By virtue of its impact on the visual arts, Alberti’s image of the painting as a
finestra aperta
has also come to play an important role in the way that the period as a whole has come to be viewed. When one is confronted with any of the great artworks of the age—from the anonymous
Ideal City
and
Piero della Francesca’s
Flagellation of Christ
to
Michelangelo’s
Doni Tondo
and
Leonardo da Vinci’s
Mona Lisa
—it is all too easy to be seduced into thinking that one is, in fact, looking at a window onto the Renaissance as it really was, and to regard the lives of men like Alberti with the admiring awe that such paintings inspire.

But what was really important about Alberti’s idea of the “open window” was that it was an illusion. Although a skillful artist could delude the viewer into thinking that a painting was a window onto reality, the
painting always remained just a painting. It showed the world not as it was but as the artist and his patron wished it to be. It was a fantasy.

That Alberti’s perfect artist was an illusionist par excellence, however, is not to say that the visual arts do not provide a window onto the Renaissance. Quite the reverse. If we look behind the facade of beauty, the social world on which the artist’s imagination fed shines through in the circumstances of composition, in the attitudes embodied in the scene, and in incidental details that are included (or omitted). And it is in this that the true character of the Renaissance becomes clear. Far from being an age of unalloyed wonder, it was a period of sex, scandal, and suffering. Its cities were filled with depravity and inequality, its streets pullulated with prostitutes and perverted priests, and its houses played home to seduction, sickness, shady backroom deals, and conspiracies of every variety. Bending artists to their will, its foremost patrons were corrupt bankers yearning for power, murderous mercenary generals teetering on the edge of sanity, and irreligious popes hankering after money and influence. And it was an age in which other peoples and cultures were mercilessly raped, while anti-Semitism and Islamophobia reached fever pitch, and ever more insidious forms of bigotry and prejudice were developed to accommodate the discovery of new lands. If Alberti’s window looks onto the Renaissance, it looks onto a very ugly Renaissance indeed.

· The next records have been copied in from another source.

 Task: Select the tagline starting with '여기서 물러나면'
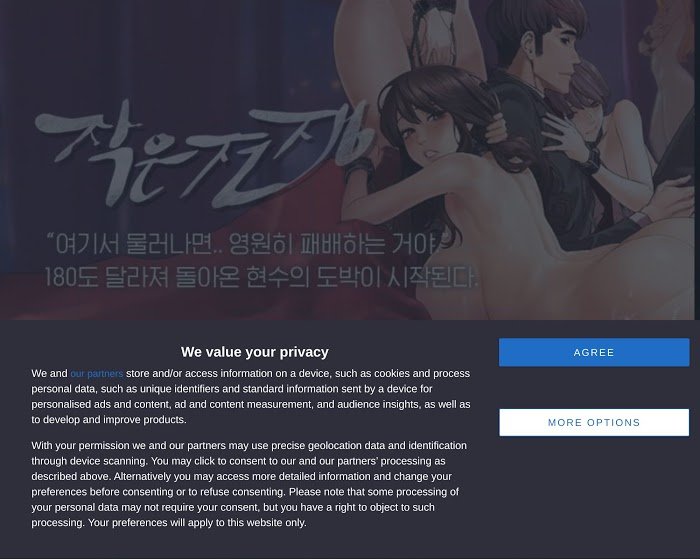[248, 244]
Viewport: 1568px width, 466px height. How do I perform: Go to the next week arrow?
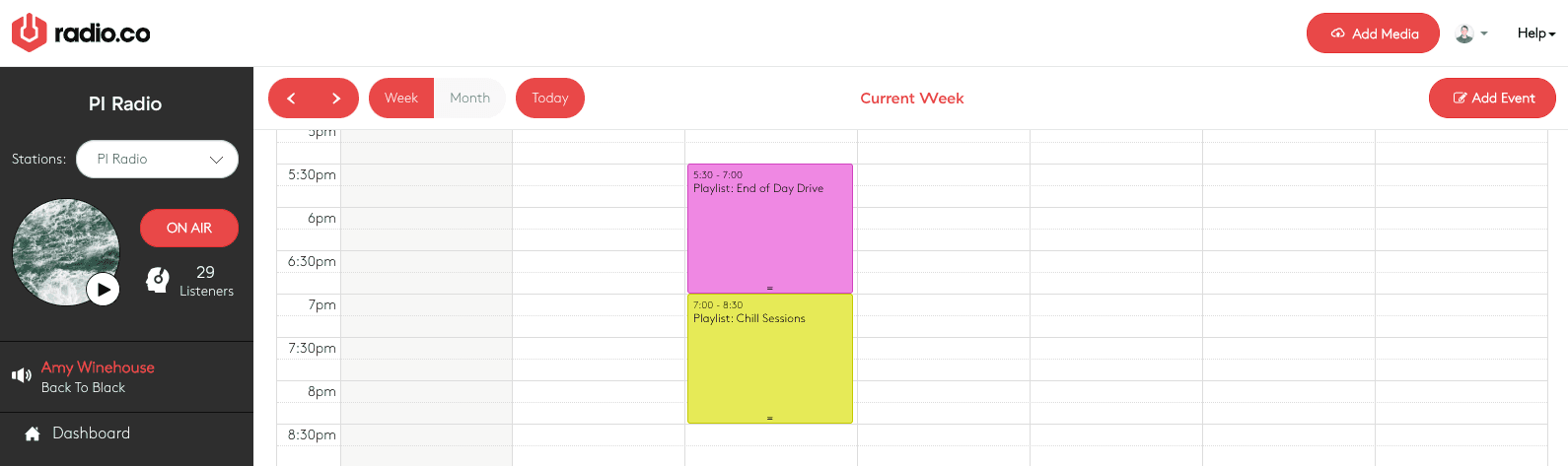coord(336,99)
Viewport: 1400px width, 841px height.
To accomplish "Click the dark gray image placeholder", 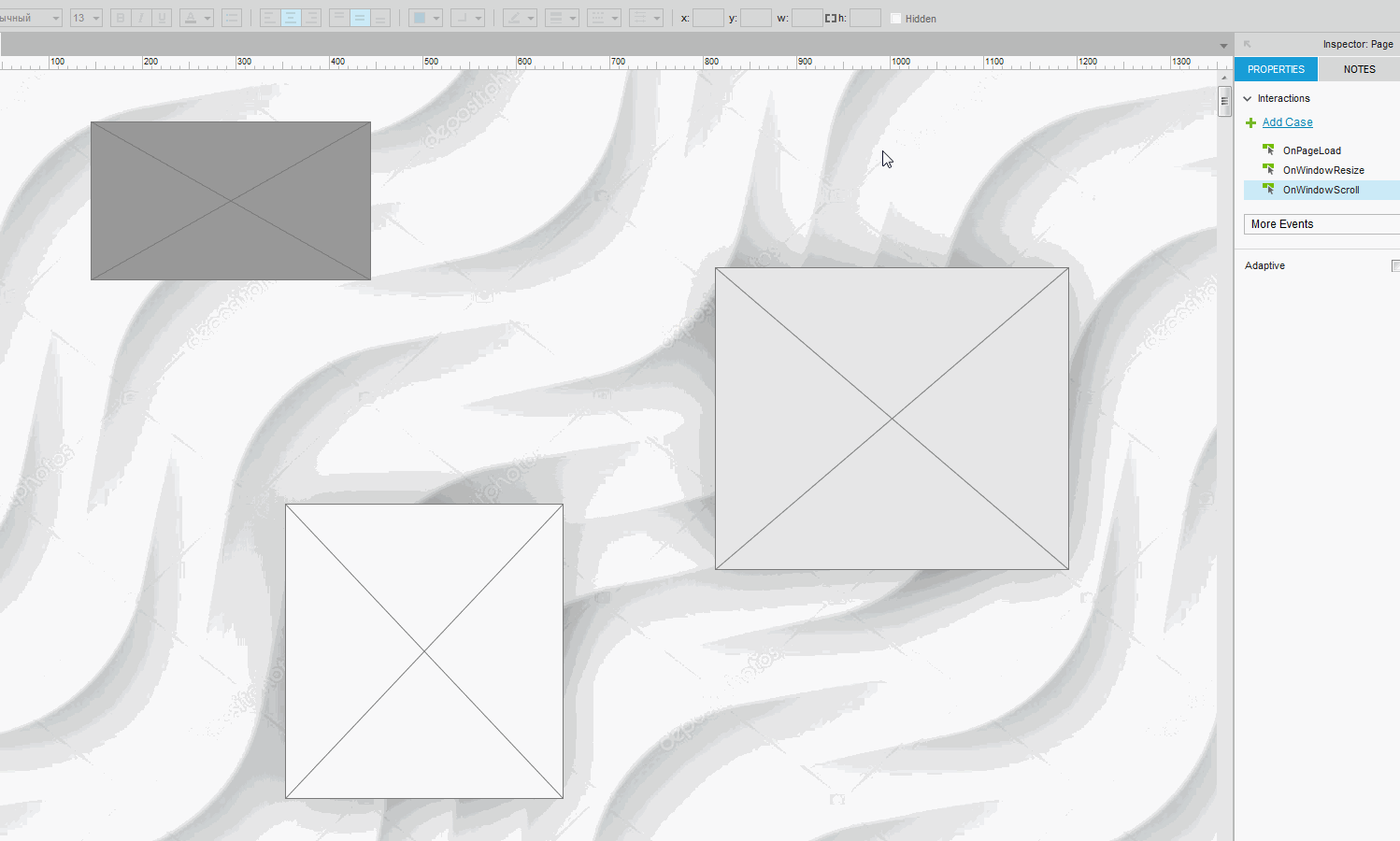I will pyautogui.click(x=231, y=201).
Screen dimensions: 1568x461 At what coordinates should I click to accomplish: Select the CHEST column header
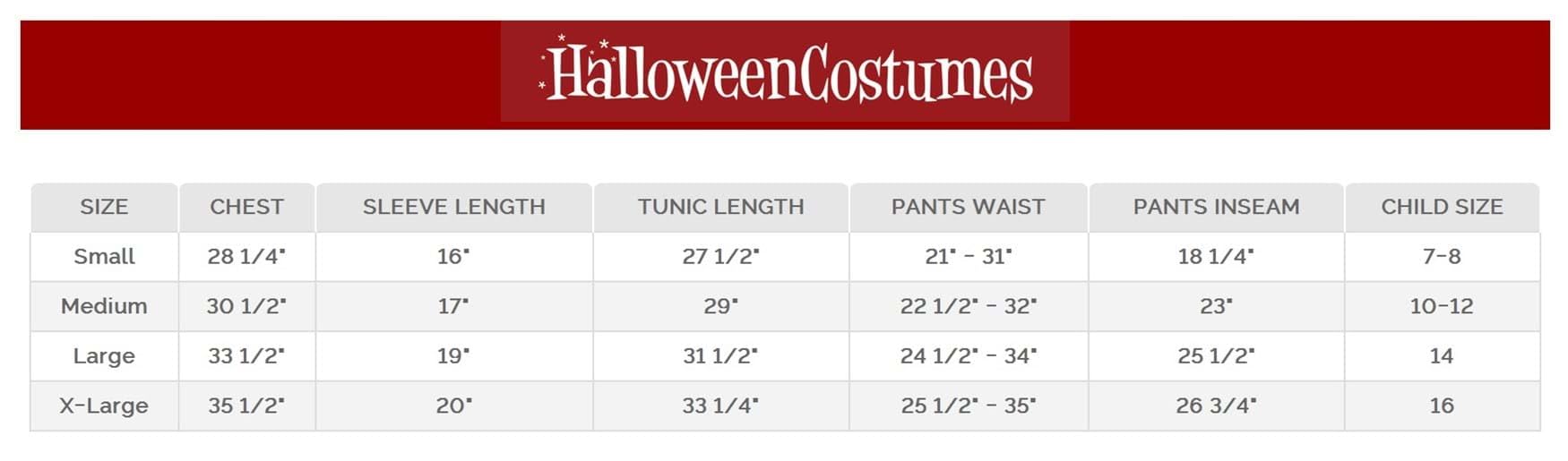(246, 207)
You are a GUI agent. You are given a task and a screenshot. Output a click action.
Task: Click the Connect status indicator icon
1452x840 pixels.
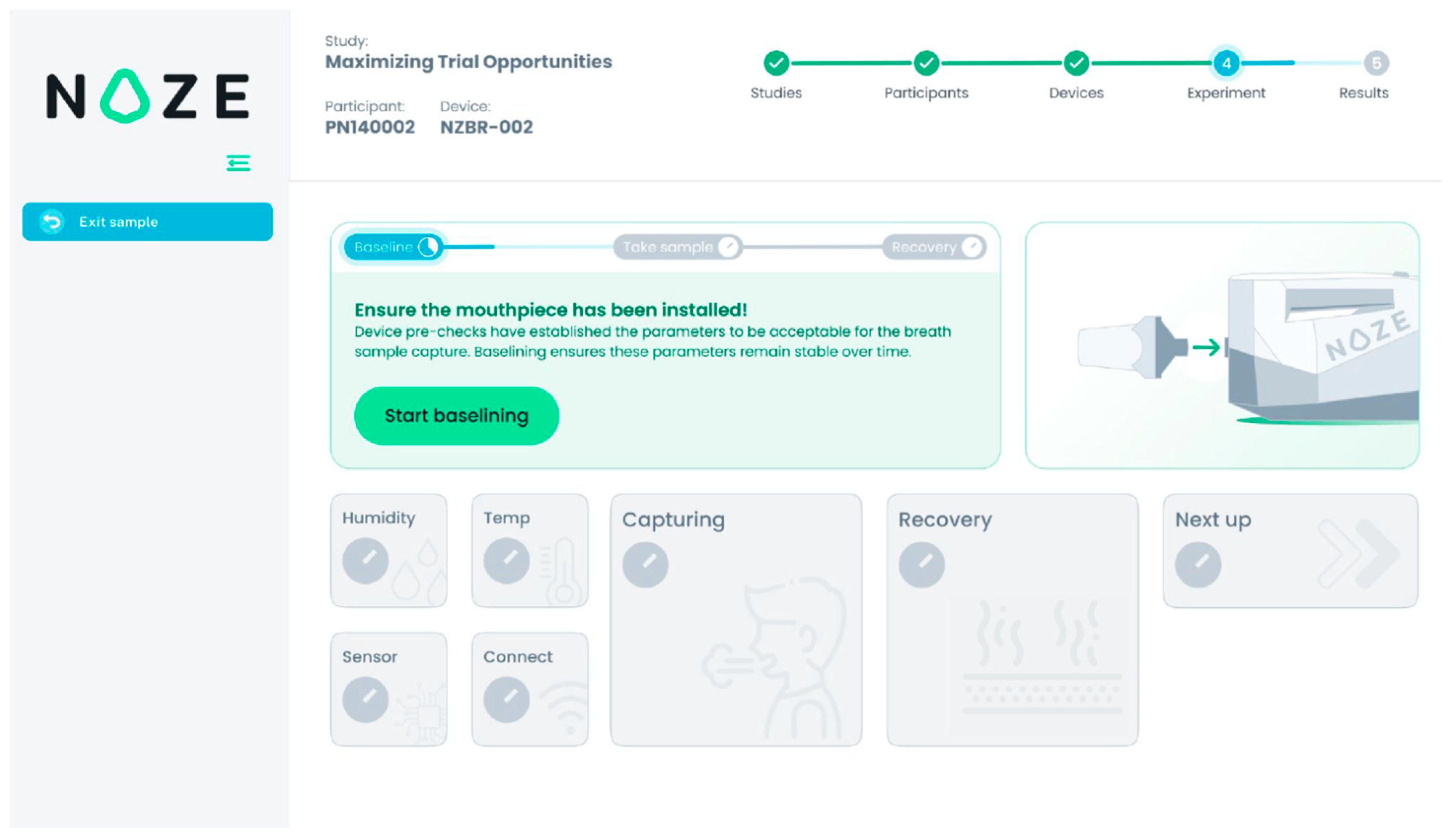click(x=506, y=699)
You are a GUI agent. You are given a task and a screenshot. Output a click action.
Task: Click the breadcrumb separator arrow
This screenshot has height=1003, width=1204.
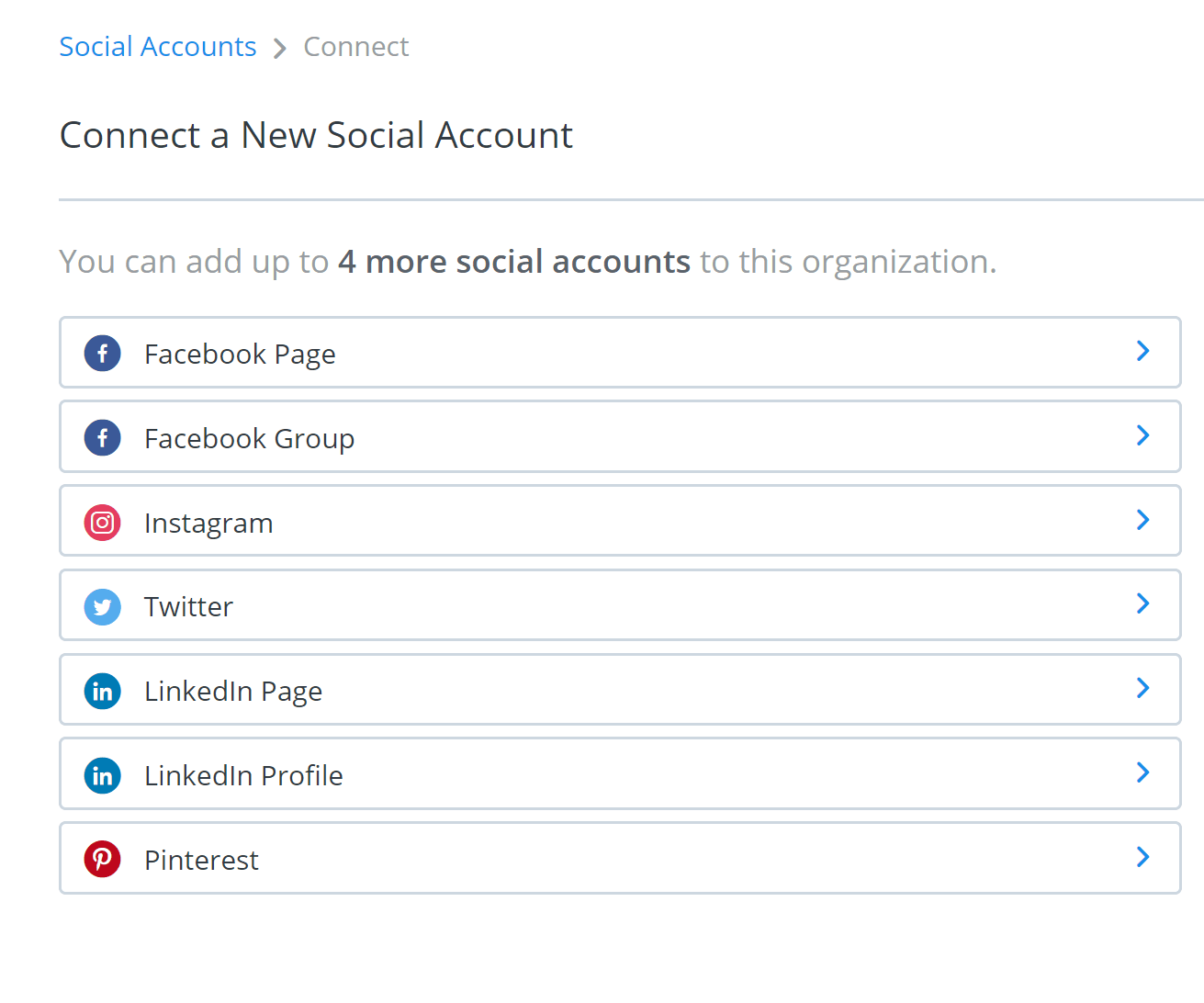click(x=280, y=48)
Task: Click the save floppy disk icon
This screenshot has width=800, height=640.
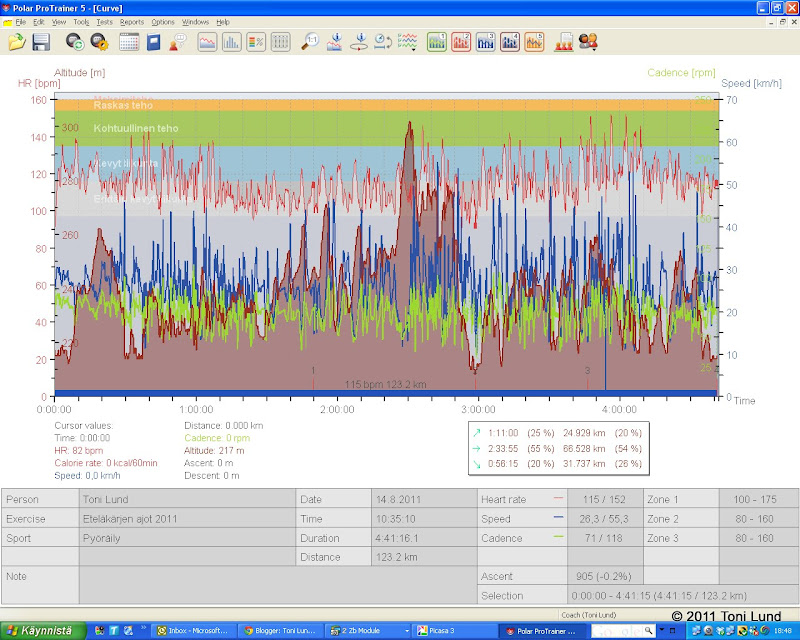Action: click(41, 42)
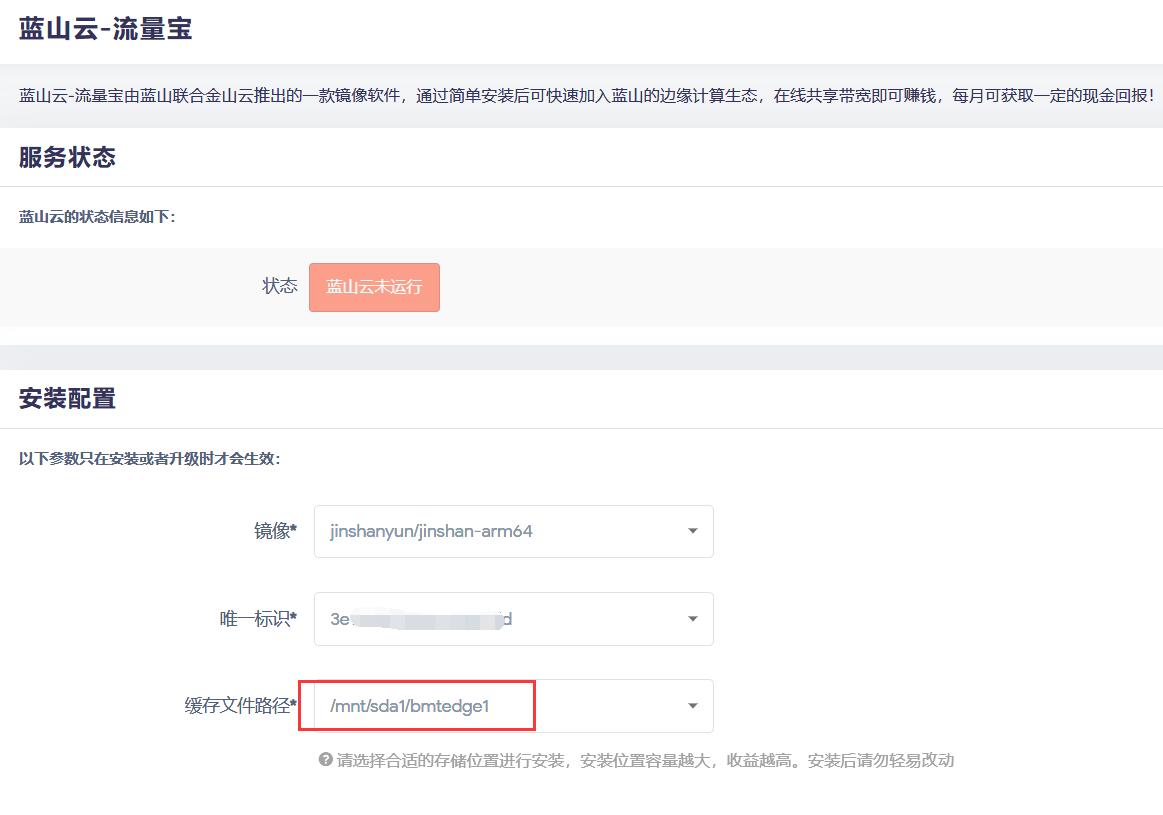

Although at some considerable remove from familiar perceptions of the period, this is not an indictment of the Renaissance. Nor does it mean that the artistic and literary accomplishments of men like Filippo Lippi, Michelangelo, Petrarch, and Boccaccio should be downplayed. Far from it. By understanding the true awfulness of the social life of the Renaissance, we can appreciate its achievements all the more. While not everything about the Renaissance may be praiseworthy, or even particularly pleasant, it is far more impressive that artists and litterateurs should have created works that can still be admired for their brilliance and beauty, despite their having lived in an age of ghastliness, suffering, bigotry, and intolerance. Indeed, this only seems to lend an even greater sense of excitement and exhilaration to the Renaissance as a whole. Had the period’s cultural actors been living gods inhabiting a heavenly land, their quest for the sublime would seem neither surprising nor particularly impressive. When the ugliness of the period is brought to light, it seems all the more inspiring that men and women
should have aspired to the perfect and the ideal, and dreamed of creating something better and more radiant than anything they had ever experienced. To put this rather differently, it is more impressive that a man lying in the gutter should reach for the stars than that a god atop Olympus should shape cherubs from clouds.